• [Action item]
Collect all lines below with the string "agent".

***** Material for this task *****

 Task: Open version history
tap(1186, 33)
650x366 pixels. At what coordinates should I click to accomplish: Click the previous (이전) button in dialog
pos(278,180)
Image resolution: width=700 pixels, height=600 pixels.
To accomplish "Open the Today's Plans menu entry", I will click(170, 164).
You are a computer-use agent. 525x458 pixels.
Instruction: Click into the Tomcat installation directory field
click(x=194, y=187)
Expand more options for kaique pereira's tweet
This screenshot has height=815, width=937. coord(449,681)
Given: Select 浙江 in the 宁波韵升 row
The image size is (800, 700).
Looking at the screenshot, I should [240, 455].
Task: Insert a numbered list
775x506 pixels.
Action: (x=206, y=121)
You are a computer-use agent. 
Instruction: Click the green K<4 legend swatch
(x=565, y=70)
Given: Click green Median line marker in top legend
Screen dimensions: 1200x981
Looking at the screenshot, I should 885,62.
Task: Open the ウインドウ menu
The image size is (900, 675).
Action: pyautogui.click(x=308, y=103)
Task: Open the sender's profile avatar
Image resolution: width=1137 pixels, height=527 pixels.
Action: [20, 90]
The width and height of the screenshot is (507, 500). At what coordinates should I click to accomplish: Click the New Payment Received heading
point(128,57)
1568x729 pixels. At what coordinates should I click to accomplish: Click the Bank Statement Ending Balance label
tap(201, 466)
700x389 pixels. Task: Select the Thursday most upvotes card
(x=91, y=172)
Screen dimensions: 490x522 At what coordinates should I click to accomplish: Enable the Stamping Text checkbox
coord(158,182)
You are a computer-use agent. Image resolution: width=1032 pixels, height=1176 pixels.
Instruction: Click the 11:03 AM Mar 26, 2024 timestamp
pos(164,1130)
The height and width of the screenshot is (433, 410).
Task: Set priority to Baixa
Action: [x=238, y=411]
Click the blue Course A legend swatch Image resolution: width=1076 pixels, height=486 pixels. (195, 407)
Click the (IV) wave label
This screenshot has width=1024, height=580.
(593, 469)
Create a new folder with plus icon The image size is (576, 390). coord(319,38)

*****

• [Answer below]
You are a computer-use agent. 525x458 pixels.
You are a computer-use agent. 
You are a computer-use agent. Image resolution: width=1032 pixels, height=1176 pixels.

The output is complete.